◆ What is being asked ◆
Go to the line in the entries below that holds "The height and" and repeat exactly from there through the line that holds "Given: Click the", inclusive.

◆ Available data ◆
================================
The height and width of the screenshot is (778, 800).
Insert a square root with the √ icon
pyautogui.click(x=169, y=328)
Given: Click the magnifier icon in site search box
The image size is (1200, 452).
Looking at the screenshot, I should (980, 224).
================================
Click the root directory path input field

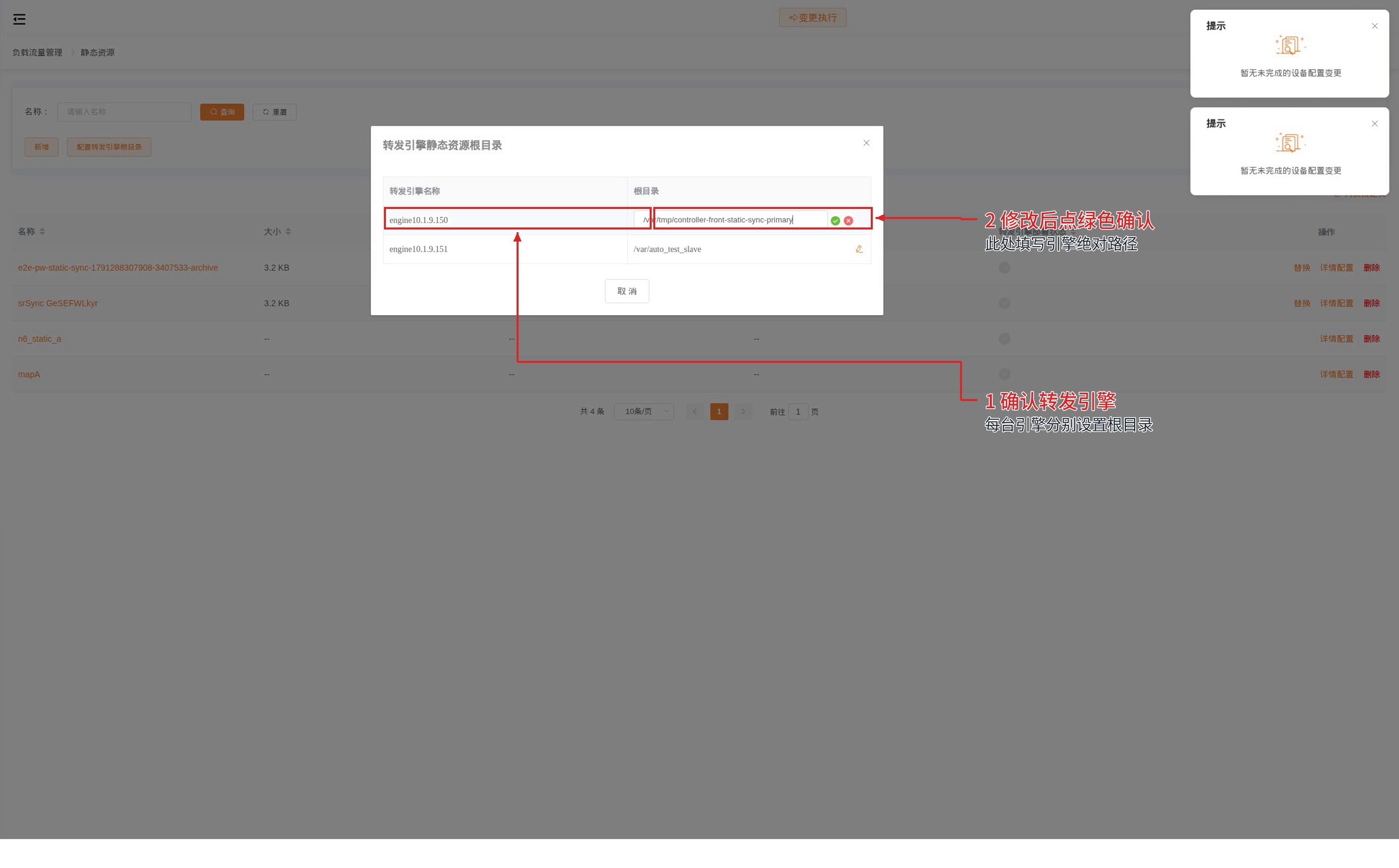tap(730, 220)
================================
◆ Written response ◆
The height and width of the screenshot is (778, 800).
Insert a square root with the √ icon
pyautogui.click(x=169, y=328)
Given: Click the magnifier icon in site search box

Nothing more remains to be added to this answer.